A man in this situation is called nonetheless to endure, to fight for his family, and never to be unfaithful to his wife or leave her. But if he does wander, it should be noted that he is not the only traitor in the marriage. She betrayed him. She promised him a wife and instead gave him a stepmother. The two have now betrayed each other, each in their own way. There are two sides to every story, as they say. I think this is the side that is not often told.
So, why do we accept this approach from women? Why is it considered appropriate for a woman to order her husband around, but not the reverse? Why is it normal in our culture for a woman to assign a list of chores to her husband (the “Honey Do List,” we call it), yet we would think a man tyrannical and possibly abusive if he gave his wife her own list of mandatory assignments for the day? "Headed to work, honey. Your chore list is on the fridge." Why do we think nothing of women who sit around complaining to each other about their husbands, even when those very same women would be devastated if their husbands did the same? Why is it acceptable for a woman to kick a man out of his own bed and banish him to the living room like a scolded puppy, while it would be seen as entirely unacceptable for a man to pull the same stunt with his wife? Imagine a wife saying to her girlfriends, “I’m really in the doghouse, girls. My husband made me sleep on the couch last night.” Her friends would probably tell her to call the police and file for divorce.

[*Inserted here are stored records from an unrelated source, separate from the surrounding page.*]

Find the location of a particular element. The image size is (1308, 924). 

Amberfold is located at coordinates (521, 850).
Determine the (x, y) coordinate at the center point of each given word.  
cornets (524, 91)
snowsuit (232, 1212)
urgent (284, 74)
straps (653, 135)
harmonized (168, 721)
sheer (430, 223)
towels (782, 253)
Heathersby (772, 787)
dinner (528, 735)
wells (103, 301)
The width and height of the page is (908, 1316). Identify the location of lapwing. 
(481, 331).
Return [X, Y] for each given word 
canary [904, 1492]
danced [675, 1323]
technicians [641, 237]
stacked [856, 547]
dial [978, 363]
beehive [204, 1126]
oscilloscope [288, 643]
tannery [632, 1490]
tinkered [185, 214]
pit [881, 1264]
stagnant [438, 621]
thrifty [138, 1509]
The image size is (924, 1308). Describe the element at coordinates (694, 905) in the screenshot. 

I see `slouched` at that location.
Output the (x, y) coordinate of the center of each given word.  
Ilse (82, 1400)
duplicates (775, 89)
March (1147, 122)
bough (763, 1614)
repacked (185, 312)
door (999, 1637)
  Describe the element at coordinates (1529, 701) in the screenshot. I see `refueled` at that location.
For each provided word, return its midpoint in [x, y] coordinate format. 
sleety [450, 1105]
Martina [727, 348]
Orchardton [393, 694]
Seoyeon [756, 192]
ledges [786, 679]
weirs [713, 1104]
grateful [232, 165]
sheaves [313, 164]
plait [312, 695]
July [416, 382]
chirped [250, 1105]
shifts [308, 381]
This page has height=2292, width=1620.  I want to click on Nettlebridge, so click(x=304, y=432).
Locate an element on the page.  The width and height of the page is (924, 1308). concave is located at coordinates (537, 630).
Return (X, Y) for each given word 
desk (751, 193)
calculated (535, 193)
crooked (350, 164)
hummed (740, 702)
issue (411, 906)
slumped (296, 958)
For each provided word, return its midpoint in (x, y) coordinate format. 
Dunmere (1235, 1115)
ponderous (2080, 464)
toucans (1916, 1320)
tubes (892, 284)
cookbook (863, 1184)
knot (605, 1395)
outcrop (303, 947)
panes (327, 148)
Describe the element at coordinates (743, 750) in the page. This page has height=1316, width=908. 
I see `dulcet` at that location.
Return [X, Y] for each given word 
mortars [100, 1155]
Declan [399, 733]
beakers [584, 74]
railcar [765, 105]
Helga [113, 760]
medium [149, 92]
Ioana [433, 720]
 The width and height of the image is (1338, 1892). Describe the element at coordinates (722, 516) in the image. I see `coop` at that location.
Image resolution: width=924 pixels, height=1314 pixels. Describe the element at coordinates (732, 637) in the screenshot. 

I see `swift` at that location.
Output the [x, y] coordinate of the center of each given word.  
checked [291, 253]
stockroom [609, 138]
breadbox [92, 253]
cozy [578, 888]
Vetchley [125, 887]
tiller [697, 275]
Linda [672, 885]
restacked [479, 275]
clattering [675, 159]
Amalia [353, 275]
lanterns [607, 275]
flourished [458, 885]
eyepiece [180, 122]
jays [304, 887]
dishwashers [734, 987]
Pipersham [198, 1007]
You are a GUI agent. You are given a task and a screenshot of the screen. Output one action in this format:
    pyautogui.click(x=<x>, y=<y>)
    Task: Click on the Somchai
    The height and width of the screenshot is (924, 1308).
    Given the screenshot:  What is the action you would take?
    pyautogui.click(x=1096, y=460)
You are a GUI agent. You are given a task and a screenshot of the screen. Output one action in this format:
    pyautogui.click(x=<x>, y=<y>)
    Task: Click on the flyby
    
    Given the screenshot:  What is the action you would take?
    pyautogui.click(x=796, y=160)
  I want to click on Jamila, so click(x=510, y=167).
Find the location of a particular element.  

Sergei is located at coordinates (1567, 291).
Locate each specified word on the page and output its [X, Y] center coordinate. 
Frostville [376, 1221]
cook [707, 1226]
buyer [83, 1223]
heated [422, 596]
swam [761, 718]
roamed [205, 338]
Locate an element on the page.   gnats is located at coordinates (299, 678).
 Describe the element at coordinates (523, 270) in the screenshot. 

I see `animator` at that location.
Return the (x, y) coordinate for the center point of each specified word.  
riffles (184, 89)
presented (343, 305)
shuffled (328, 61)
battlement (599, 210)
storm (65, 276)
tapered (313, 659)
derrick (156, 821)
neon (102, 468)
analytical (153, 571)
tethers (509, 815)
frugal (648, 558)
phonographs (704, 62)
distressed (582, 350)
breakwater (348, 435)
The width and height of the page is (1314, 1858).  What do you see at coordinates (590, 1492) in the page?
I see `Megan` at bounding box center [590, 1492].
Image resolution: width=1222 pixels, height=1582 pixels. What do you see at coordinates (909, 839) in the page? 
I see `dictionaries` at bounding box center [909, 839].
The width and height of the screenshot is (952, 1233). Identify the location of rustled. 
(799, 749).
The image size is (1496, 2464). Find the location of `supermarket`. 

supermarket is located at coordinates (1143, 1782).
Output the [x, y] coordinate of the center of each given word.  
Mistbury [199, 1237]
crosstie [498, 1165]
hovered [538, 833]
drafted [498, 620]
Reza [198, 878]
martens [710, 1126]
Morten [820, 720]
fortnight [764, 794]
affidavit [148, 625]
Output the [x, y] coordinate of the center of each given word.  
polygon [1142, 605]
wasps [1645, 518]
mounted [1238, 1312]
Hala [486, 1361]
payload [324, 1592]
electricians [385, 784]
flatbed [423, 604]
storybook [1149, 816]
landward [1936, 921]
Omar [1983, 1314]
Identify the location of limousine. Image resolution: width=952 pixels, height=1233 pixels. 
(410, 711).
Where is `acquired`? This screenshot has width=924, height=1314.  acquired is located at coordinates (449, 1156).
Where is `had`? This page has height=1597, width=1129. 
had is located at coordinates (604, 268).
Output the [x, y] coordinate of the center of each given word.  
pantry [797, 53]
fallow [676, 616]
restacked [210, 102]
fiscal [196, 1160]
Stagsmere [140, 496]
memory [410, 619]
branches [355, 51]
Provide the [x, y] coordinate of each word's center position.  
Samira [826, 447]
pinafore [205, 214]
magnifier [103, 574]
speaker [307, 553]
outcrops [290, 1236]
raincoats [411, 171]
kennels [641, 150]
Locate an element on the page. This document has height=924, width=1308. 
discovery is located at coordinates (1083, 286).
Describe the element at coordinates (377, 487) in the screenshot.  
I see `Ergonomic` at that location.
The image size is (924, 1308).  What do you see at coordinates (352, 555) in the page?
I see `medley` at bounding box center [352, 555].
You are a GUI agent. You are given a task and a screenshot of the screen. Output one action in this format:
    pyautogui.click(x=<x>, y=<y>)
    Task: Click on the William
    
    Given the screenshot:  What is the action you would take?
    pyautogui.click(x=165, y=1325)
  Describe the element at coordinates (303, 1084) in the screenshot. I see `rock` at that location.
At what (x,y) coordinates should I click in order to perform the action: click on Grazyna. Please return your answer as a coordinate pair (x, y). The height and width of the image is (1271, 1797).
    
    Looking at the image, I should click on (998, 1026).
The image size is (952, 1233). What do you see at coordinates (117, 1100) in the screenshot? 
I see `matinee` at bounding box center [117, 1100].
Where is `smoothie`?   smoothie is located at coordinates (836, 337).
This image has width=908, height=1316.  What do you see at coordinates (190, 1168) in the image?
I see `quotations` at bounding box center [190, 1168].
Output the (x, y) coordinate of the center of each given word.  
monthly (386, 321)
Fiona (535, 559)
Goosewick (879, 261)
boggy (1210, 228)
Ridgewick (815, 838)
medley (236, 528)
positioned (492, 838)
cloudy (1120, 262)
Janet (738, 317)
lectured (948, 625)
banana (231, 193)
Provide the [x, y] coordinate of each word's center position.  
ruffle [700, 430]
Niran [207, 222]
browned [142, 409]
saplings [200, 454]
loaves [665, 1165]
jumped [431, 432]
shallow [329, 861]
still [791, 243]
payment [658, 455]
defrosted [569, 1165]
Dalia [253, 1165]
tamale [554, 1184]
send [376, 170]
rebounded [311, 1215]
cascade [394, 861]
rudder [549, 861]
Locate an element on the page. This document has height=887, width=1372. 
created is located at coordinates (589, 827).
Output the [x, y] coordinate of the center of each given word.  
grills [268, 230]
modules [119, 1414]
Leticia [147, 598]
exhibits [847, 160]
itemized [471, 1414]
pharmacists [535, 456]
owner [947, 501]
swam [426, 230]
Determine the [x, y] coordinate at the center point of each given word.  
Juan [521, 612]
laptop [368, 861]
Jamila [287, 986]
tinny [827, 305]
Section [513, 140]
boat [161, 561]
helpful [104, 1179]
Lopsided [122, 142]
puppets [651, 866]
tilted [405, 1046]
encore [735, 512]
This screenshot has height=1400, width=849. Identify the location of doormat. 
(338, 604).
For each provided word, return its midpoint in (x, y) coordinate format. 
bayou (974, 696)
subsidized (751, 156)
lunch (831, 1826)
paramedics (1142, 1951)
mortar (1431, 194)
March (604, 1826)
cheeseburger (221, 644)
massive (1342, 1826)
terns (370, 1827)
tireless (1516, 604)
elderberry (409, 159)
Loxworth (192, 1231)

Everything in a family hinges on and depends upon the love between the mother and father. The family lives or dies by it. We may gain some emotional benefit from spoiling our kids, but what they need — what gives them the greatest benefit — is to see a father who honors his wife and a mother who respects her husband. One way or another, whether we like or not, they will learn far more about love from observing us than they will from the hugs and kisses we heap on them.
A husband does not need to earn his wife’s respect any more than a wife needs to earn her husband’s love. A wife ought to respect her husband because he is her husband, just as he ought to love and honor her because she is his wife. Your husband might “deserve” it when you mock him, berate him, belittle him, and nag him, but you don’t marry someone in order to give them what they deserve. In marriage, you give them what you’ve promised.